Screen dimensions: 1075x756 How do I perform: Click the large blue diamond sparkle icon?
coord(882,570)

--

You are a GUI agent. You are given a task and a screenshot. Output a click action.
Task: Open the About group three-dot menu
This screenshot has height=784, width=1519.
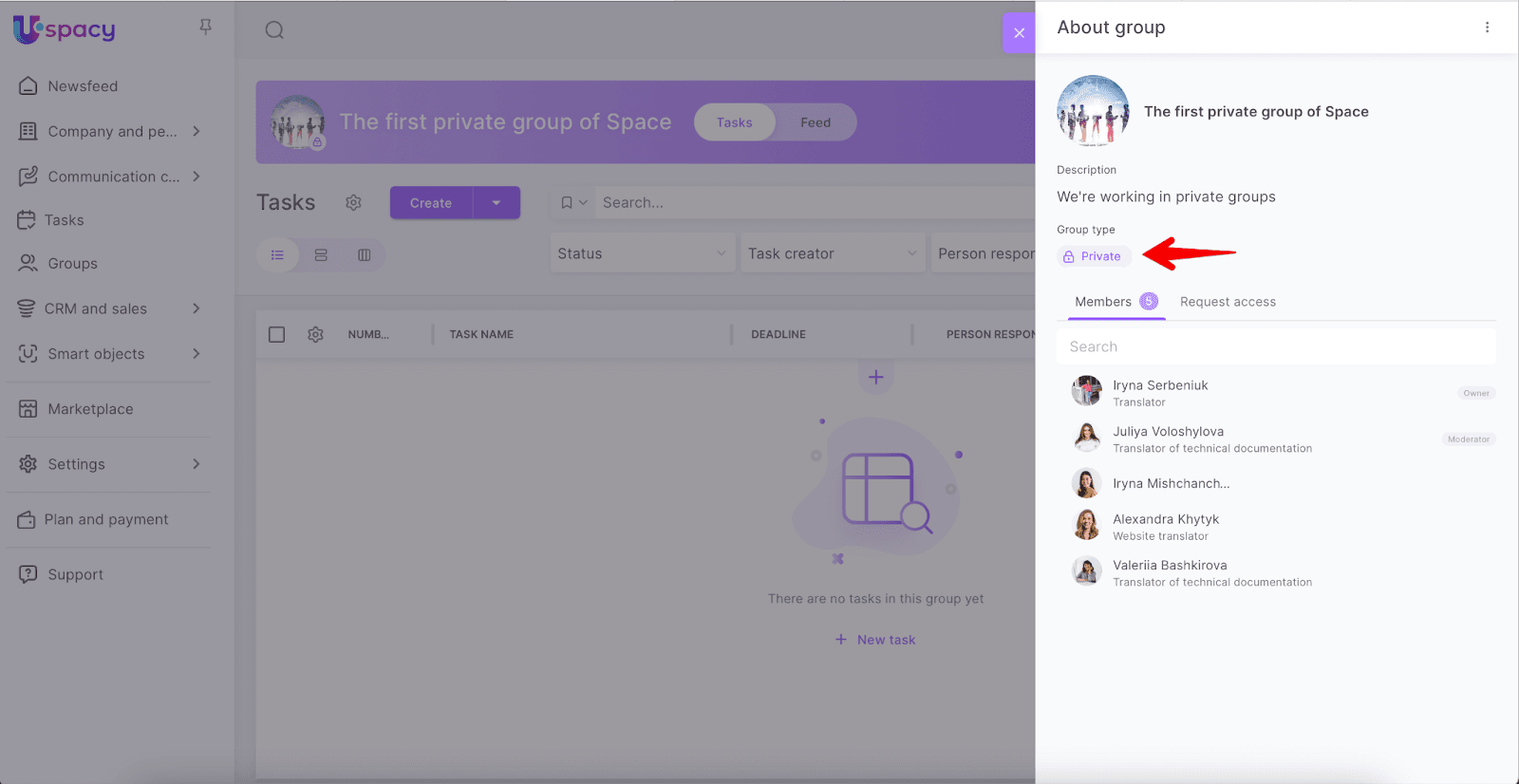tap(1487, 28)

* * *

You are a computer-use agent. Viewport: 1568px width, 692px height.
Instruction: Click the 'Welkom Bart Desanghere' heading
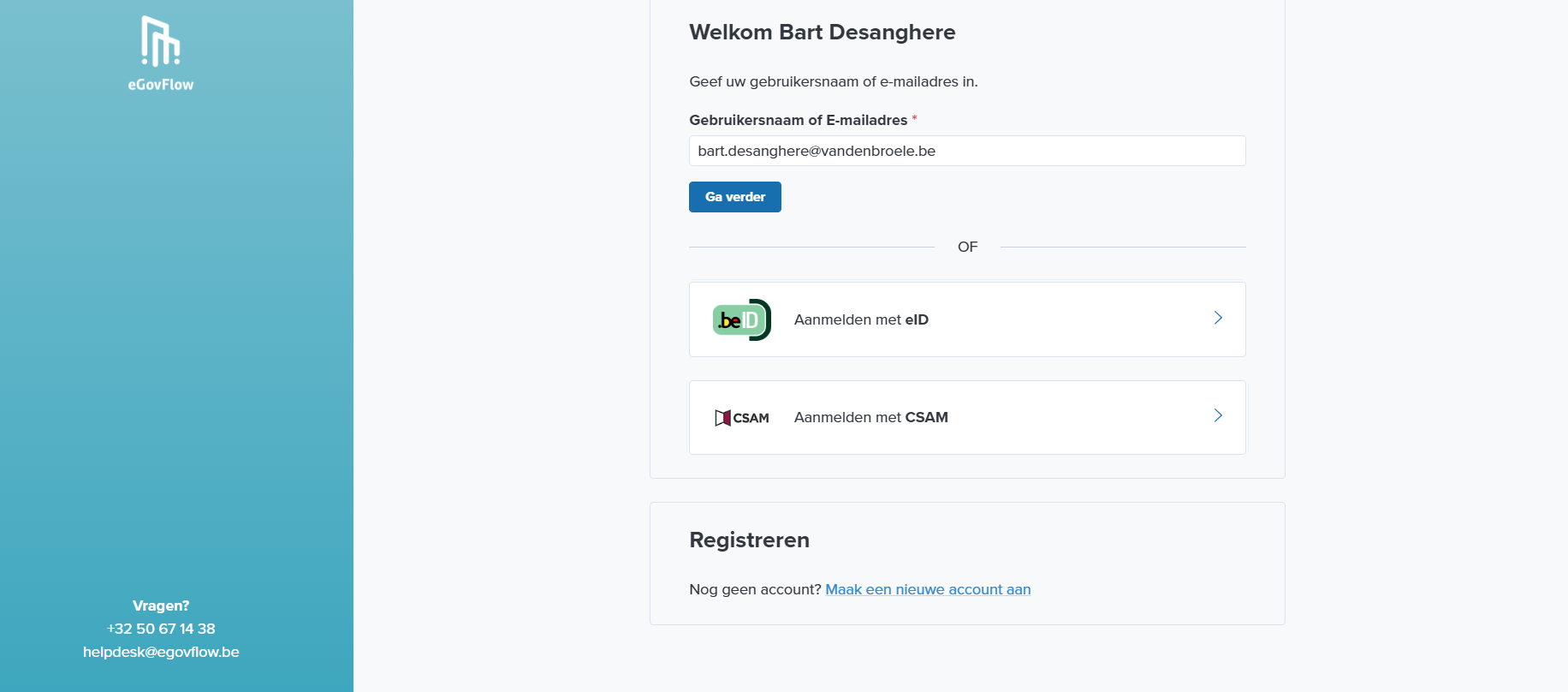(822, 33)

> [Your assignment] Note each line above that contains "agent" and copy it out.

> [Solution]
You are a GUI agent. You are given a task and a screenshot. Output a click action.
You are a computer-use agent. Viewport: 1568px width, 692px height.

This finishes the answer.